── MATERIAL FOR THIS TASK ──
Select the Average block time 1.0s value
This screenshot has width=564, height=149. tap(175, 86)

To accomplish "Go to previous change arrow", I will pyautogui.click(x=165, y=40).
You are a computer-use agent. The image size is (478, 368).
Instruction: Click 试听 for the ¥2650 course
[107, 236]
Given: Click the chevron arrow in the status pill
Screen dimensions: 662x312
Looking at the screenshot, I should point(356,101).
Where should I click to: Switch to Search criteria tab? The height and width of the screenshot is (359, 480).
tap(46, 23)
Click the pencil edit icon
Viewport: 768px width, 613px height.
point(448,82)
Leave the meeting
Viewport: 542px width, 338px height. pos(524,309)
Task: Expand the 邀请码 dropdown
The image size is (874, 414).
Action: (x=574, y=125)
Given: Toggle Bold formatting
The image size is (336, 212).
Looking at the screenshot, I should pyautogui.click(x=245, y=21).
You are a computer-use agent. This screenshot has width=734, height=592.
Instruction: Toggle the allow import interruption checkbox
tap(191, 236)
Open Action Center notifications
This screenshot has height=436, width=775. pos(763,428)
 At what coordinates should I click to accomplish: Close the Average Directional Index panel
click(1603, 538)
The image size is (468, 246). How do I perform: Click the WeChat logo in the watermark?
───
Rewrite every one of the lines above, swapping "Instruction" for "Command" and keeping everything else identical.

Select the Average block time 1.0s value
This screenshot has width=564, height=149. tap(175, 86)

To accomplish "Go to previous change arrow", I will pyautogui.click(x=165, y=40).
You are a computer-use agent. The image size is (478, 368).
Command: Click 试听 for the ¥2650 course
[107, 236]
Given: Click the chevron arrow in the status pill
Screen dimensions: 662x312
Looking at the screenshot, I should point(356,101).
Where should I click to: Switch to Search criteria tab? The height and width of the screenshot is (359, 480).
tap(46, 23)
Click the pencil edit icon
Viewport: 768px width, 613px height.
point(448,82)
Leave the meeting
Viewport: 542px width, 338px height. pos(524,309)
Task: Expand the 邀请码 dropdown
The image size is (874, 414).
Action: (x=574, y=125)
Given: Toggle Bold formatting
The image size is (336, 212).
Looking at the screenshot, I should pyautogui.click(x=245, y=21).
You are a computer-use agent. This screenshot has width=734, height=592.
Command: Toggle the allow import interruption checkbox
tap(191, 236)
Open Action Center notifications
This screenshot has height=436, width=775. pos(763,428)
 At what coordinates should I click to accomplish: Close the Average Directional Index panel
click(1603, 538)
The image size is (468, 246). How do I perform: Click the WeChat logo in the watermark?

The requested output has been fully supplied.